The most common use case for the Zero GitHub Action is to deploy your code to a cloud provider, like AWS, Vercel, or Netlify. This section will showcase a deployment to Vercel, based on Vercel's guide to deployment using GitHub Actions .

This workflow code can be used to deploy any application supported by the Vercel CLI, such as a Next.js app or a SvelteKit app.

.github/workflows/main.yml

on:
  push:
    branches:
      - main

jobs:
  Deploy-Production:
    runs-on: ubuntu-latest
    steps:
      - uses: actions/checkout@v4

      - uses: zerosecrets/github-actions/token-to-secrets@main
        id: zero
        with:
          zero-token: ${{ secrets.ZERO_TOKEN }}
          apis: vercel-production
          caller-name: Vercel Deployment

      - name: Install Vercel CLI
        run: npm install --global vercel@latest

      - name: Pull Vercel Environment Information
        env:
          VERCEL_ORG_ID: ${{ steps.zero.outputs.zero-secrets.VERCEL_ORG_ID }}
          VERCEL_PROJECT_ID: ${{ steps.zero.outputs.zero-secrets.VERCEL_PROJECT_ID }}
        run: vercel pull --yes --environment=production --token=${{ steps.zero.outputs.zero-secrets.VERCEL_TOKEN }}

      - name: Build Project Artifacts
        run: vercel build --prod --token=${{ steps.zero.outputs.zero-secrets.VERCEL_TOKEN }}

      - name: Deploy Project Artifacts to Vercel
        run: vercel deploy --prebuilt --prod --token=${{ steps.zero.outputs.zero-secrets.VERCEL_TOKEN }}

Let's break down the above code sample. First, we invoke the Zero GitHub Action to exchange the Zero token for the VERCEL_TOKEN secret. (You'll need to paste the Vercel token into your project in the Zero web app for this to work.)

Then, we go through the normal steps to deploy to Vercel: vercel pull, vercel build, then vercel deploy. The only thing Zero-specific for this step is that we provide the outputs of the Zero GitHub Action as variables to the vercel pull step.

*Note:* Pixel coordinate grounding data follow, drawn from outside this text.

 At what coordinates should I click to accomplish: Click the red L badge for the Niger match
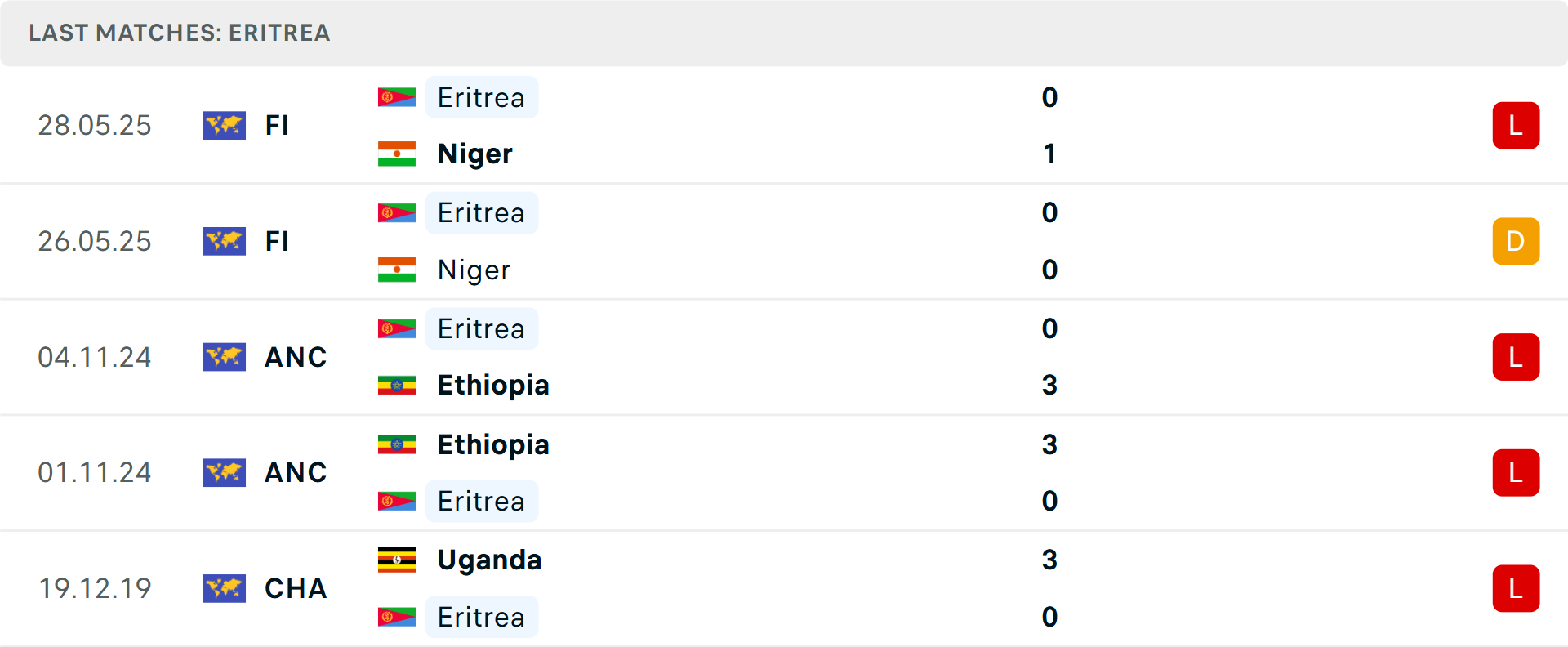[1517, 126]
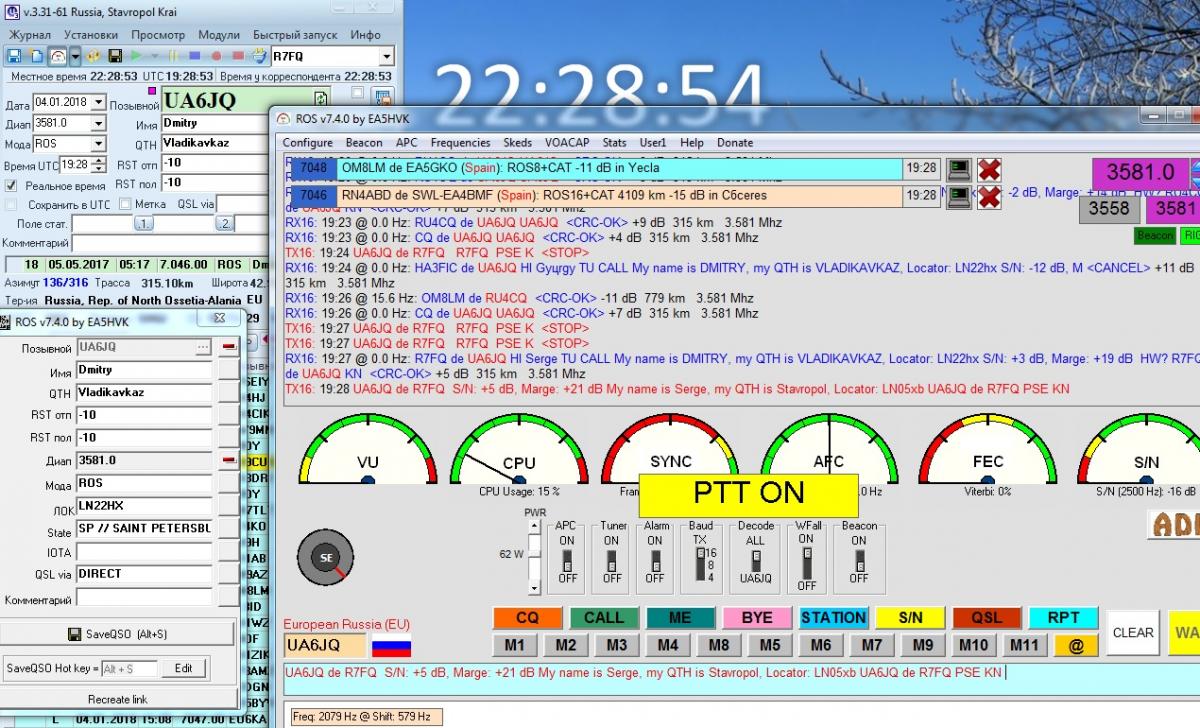Click the computer icon next to RN4ABD spot
Viewport: 1200px width, 728px height.
coord(958,196)
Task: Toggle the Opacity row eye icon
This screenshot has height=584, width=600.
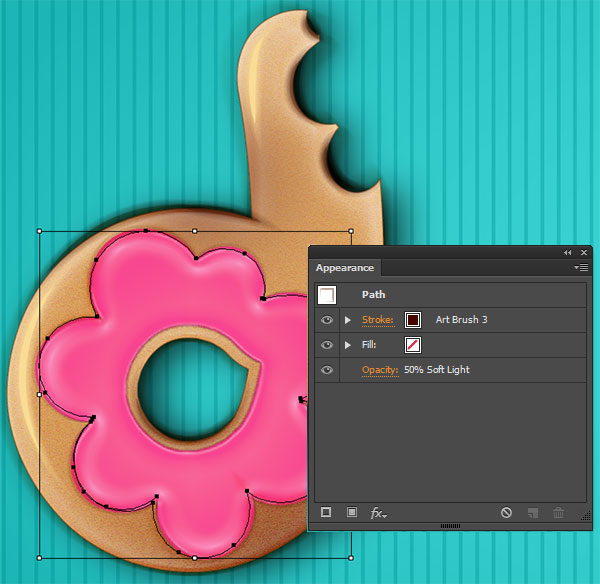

Sending Slack Notifications from GitHub Actions

Another use case for GitHub Actions is sending a notification when a release is published. This is straightforward to accomplish with the Zero GitHub Action paired with this open source Slack action .

.github/workflows/main.yml

on:
  release:
    types:
      - published

jobs:
  notify-slack:
    name: Notify Slack
    runs-on: ubuntu-latest
    permissions:
      contents: read
    steps:
      - name: Checkout repository
        uses: actions/checkout@v2

      - uses: zerosecrets/github-actions/token-to-secrets@main
        id: zero
        with:
          zero-token: ${{ secrets.ZERO_TOKEN }}
          apis: slack-webhook
          caller-name: Slack Notification

      - name: Notify Slack
        uses: 8398a7/action-slack@v3
        env:
          SLACK_WEBHOOK_URL: ${{ steps.zero.outputs.zero-secrets.SLACK_WEBHOOK_URL }}
        with:
          status: success
          fields: workflow,author
          mention: here
          text: |-
            A new release has been published.
            *Release:* [${{ github.event.release.name }}](${{ github.event.release.html_url }})
            *Tag:* ${{ github.event.release.tag_name }}
            *Description:* ${{ github.event.release.body }}

Retrieve the Slack webhook URL with the Zero action, then invoke the Slack action with the webhook URL and message content. For this to work, you'll need to have set up a Slack application and webhook URL already. Check out my post on sending Slack messages with Zero to learn more about that.

Conclusion

This post showed how you can implement a variety of CI/CD workflows with the Zero GitHub Action. Using our GitHub Action simplifies the management of secret credentials in workflows that need to access 3rd party services. This pattern is especially convenient when multiple pieces of your infrastructure need to access the same secrets, because you can use Zero as the single source of truth for your secrets.